The chair of UK’s Social Mobility Commission has said that white teachers should teach ethnic minority students to sing the national anthem to nurture the sense of belonging, media reports said.
Katharine Birbalsingh, known as Britain’s strictest headteacher, also criticised the destructive identity politics molding school culture and efforts to ‘decolonise’ the British curriculum.
While speaking on education, race and conservatism as part of the Roger Scruton Memorial Lectures at the University of Oxford, Birbalsingh, 49, said that many white teachers feel uncomfortable when ethnic minority students sing God Save the King.
“The teaching of basic cultural knowledge can be even worse with ethnic minority children because the thinking is that ethnic minority children cannot identify with so-called ‘white’ things,” Birbalsingh, headmistress and co-founder of Michaela Community School in Wembley, London, was quoted as saying by media outlets.
“White teachers feel uncomfortable having ethnic minority children sing the National Anthem. But who loses out? The child who is taught over and over by his school, by the media, by us all, that he does not belong to his own country. How is any child meant to succeed in a country that he does not view as his own?”
According to her, ethnic minority students should be allowed to learn about British culture, history, works of literature, habits and customs. Denying them all these will be like putting them in a cage, she added.
Birbalsingh said that the tragedies and controversies of British history should always be taught and there is no need to whitewash ethnic minorities out of the UK history.
She also stated that minorities have the birthright to be identified as British and if it is denied they will be easy targets of radicalisation.
“How can we call ourselves British when so many of us have our origins from somewhere else? Because we are as British as any white person, that’s why. And this determination of the progressives to deny ethnic minorities their birthright to identify as British, is outrageous,” she was quoted as saying by The Telegraph.

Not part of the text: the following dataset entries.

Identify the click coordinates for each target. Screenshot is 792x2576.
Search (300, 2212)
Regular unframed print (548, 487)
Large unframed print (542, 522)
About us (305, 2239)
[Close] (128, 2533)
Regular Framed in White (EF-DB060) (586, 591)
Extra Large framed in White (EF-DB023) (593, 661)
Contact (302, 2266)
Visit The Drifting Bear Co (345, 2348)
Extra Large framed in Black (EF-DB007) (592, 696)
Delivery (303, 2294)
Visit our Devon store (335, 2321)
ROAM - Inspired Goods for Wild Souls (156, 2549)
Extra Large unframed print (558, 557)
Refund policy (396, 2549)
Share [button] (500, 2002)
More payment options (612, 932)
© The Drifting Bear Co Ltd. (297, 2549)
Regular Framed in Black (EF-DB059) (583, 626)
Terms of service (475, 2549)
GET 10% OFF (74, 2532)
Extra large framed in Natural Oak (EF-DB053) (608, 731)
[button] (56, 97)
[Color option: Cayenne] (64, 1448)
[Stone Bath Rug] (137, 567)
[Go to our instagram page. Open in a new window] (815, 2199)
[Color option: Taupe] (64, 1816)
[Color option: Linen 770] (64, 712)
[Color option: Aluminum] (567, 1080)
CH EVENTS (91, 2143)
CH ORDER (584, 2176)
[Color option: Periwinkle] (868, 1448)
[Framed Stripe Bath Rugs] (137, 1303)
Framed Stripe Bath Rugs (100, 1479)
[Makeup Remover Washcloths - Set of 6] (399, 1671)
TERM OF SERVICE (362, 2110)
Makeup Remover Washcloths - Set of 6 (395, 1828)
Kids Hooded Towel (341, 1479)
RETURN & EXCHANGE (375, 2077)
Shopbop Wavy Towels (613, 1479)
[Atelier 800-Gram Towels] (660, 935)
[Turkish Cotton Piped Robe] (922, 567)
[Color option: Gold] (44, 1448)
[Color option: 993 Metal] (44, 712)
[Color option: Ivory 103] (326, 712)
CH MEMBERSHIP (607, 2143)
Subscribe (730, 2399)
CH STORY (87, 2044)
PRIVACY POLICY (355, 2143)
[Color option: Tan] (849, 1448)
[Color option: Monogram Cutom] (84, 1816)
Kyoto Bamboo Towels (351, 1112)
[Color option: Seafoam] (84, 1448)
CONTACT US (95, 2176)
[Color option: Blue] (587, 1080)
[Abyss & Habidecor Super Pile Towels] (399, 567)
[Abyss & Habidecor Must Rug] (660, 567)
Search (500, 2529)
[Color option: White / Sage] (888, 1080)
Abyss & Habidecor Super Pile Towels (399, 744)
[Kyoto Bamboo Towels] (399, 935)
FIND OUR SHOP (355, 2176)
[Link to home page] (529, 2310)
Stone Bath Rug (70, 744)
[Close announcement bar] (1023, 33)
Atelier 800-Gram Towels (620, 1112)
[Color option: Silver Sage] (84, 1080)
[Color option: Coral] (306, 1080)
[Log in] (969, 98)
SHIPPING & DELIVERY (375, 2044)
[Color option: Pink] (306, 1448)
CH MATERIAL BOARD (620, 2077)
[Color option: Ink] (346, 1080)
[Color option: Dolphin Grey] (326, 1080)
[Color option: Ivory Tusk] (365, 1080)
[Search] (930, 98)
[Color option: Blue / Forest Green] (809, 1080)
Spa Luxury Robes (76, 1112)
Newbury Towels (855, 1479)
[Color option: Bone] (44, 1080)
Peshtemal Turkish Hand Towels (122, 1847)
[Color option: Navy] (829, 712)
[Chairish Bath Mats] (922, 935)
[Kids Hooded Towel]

“It doesn’t matter what race or religion they are. We are all human underneath and human beings need to feel as if they belong to their family, to their school, to their community and to their country.”
In June, Birbalsingh attracted controversy when she advised people from poor backgrounds not to aim for Oxbridge but to take ‘smaller steps’.
Recently, the New Zealand-born teacher claimed that she received death threats after inviting Jordan Peterson, the controversial right-wing Canadian professor, to speak at her school.
She said that critics reported her for hate crime after inviting Peterson. Her school saw 80 per cent of its students achieve 4+ (C) or more in their GCSEs.
Birbalsingh was voted in the top 20 most influential people in British education in 2017 and given a CBE for services to education in 2020. She was appointed Chair of the Social Mobility Commission in October last year.